Just before winters coming, I put vitamin E on my hedgehogs' skin and ears, and I never had that problem!!


----------



## Nancy

Some hedgehogs are really prone to ragged ears. My Peaches had to have her ears done almost weekly or the edges would start to get thick. I've had others that lived 4 and 5 years and never once had any sign of ragged ears starting. It also doesn't seem to make any difference if the hedgehog has dry skin or not. Peaches never had dry skin until her last year when she was sick. Others with really dry skin, never had an issue.


----------



## jayberrylee

My hedgies ears arent as bad as the one pic you showed but they still are a little illl try the vitamin e.


----------



## LizardGirl

Mika, how long did it take to get his ears from the first picture to the second? They look much better.


----------



## Nancy

I've had some with ears as bad or worse than that and within 2-3 days of putting nipple cream on them the crud has come off. It all depends on how well s/he lets it be rubbed in. The nipple cream softens it so it just pulls off.


----------



## Mika

I'm not sure 'cause it never happened to me. But I know that you can see a difference in only a couple days. So I would say in 1 or 2 mouth if the treatment is well done every day. But I'm not sure. :roll: I know that it's fast.


----------



## jayberrylee

well my mom bought him some vermonts original bag balm, it said you can use it on pets but im not sure if its safe on hedgies. It says it helps to keep superficial tissue moist and soft it also says its for cows utters after milking.


----------



## Nancy

Bag balm is fine to use.

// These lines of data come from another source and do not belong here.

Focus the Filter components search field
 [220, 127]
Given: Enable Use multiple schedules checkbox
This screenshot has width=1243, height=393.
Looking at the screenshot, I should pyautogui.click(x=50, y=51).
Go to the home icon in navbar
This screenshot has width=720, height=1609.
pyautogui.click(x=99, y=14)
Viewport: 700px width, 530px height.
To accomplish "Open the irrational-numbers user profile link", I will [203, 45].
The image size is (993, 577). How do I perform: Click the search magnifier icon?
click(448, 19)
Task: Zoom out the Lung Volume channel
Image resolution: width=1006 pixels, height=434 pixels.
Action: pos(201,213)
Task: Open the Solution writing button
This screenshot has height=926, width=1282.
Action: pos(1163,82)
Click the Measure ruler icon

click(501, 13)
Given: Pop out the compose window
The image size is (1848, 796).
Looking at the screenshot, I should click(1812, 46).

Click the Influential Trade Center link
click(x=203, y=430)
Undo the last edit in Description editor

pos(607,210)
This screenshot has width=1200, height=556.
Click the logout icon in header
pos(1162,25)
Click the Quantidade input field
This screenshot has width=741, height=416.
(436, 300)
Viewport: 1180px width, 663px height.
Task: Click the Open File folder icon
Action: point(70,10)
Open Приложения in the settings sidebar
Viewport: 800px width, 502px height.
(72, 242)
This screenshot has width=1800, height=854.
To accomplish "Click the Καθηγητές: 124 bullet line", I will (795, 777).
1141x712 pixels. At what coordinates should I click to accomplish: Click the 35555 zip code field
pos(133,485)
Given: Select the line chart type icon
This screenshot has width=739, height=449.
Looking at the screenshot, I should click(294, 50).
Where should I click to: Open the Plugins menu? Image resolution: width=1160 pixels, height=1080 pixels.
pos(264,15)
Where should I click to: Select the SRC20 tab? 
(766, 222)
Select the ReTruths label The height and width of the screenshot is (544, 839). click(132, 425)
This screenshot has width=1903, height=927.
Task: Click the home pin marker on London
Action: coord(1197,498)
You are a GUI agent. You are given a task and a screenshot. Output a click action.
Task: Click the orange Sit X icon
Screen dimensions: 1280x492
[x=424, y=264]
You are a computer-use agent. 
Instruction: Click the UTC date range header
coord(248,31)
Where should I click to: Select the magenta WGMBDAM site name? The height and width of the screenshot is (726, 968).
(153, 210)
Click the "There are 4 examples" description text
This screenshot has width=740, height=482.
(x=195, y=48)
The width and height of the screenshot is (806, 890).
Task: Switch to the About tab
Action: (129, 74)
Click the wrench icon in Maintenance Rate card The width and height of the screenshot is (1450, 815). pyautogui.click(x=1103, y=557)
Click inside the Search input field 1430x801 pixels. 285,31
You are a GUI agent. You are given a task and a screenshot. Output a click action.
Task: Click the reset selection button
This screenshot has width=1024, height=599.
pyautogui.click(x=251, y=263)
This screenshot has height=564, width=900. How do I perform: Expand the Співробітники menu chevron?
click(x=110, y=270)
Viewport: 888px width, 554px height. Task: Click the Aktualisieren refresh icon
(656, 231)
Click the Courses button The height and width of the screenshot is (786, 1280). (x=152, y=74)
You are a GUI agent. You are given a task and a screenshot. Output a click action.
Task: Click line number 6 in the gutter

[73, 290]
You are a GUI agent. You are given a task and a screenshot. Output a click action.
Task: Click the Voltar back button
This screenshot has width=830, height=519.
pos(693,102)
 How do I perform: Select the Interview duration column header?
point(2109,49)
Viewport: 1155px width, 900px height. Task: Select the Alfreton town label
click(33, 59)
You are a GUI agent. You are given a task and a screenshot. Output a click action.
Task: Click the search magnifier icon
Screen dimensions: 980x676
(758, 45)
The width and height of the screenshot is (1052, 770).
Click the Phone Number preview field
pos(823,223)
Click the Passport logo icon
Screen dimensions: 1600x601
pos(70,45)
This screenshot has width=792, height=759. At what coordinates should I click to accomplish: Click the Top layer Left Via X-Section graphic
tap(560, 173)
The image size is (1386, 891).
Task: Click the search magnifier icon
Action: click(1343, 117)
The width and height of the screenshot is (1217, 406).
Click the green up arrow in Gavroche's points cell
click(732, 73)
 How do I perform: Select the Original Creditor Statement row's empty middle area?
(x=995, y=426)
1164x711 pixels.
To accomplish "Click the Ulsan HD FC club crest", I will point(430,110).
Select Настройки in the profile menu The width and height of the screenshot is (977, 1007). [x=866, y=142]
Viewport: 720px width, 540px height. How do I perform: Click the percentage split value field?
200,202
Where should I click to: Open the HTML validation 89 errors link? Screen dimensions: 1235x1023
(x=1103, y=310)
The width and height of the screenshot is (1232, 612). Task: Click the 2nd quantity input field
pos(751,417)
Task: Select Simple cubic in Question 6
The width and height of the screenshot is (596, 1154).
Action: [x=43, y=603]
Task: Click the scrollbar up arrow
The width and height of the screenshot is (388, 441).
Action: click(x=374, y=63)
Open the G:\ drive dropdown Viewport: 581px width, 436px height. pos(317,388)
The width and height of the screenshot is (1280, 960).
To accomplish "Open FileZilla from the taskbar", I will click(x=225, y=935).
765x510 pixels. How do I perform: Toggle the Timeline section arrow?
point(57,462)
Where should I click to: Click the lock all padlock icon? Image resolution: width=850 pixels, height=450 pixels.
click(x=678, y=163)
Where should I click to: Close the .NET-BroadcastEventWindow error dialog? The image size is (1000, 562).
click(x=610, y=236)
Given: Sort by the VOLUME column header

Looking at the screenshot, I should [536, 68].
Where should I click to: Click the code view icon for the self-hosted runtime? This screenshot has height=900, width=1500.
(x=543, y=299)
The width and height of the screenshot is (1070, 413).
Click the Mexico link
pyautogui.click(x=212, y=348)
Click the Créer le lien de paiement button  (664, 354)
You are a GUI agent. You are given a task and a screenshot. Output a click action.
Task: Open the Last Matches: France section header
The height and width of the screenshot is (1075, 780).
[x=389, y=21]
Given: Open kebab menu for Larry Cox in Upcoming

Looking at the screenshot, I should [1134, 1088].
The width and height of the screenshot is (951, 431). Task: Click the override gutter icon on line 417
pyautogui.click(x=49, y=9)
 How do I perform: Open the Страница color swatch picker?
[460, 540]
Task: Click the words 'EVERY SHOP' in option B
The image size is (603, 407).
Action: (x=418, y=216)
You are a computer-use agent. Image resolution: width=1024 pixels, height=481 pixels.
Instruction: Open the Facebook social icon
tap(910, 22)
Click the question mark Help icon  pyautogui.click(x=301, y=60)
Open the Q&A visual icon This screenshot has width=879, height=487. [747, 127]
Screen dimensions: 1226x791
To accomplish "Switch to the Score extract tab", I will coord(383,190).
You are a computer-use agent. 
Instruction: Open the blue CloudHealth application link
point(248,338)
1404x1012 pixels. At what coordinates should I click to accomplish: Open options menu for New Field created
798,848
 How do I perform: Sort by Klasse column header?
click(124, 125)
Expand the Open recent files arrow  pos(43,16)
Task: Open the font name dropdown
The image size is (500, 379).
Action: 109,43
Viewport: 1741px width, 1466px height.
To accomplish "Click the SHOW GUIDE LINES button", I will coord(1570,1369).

Use a small amount and try to rub it in as much as she will let you each night. If you do manage to get it rubbed in, the fingers should start to come off after a few days.


----------



## jayberrylee

Yeah ill do that, he already lets me touch his ears so it should be easy. He is a really outgoing hedgehog!


----------



## Mika

Let us know how is it!!


----------



## jayberrylee

Well ive been applying some and its not as easy as i thought it was going to be, he doesnt bite me or anything but he just wont hold still. I manage to get some of it on though when he is laying down almost asleep. I think his ears are getting better im not sure though, they seem softer so i think its working. Ill keep applying the cream until his ears look normal. Thanks everyone for your advice it was very helpful!


----------



## xtiana

what form is the vitamin e in? is it like a lotion?


----------



## Mika

Mine it's oil in capsule.


----------



## chelsn

Hi. Where would I be able to find vitamin E oil? Can I get it from the pharmacy or should I try a vet's office?


----------



## Nancy

Vit E oil comes in capsules. Try putting a bit of the Vit E on a cloth for him to smell. He may get into it and not notice you rubbing his ears. I use Human mother nipple cream and all I have to do is rub a bit on a cloth and it keeps them occupied. :lol:


----------



## Coco

chelsn, 
You can have it at the pharmacy or in a big surface store like wall mart (no i don't tell the name ) lolllllll,
they have *without name Brand* relay less expensive than**Adrien GAgnon** or brand like this ,,,


----------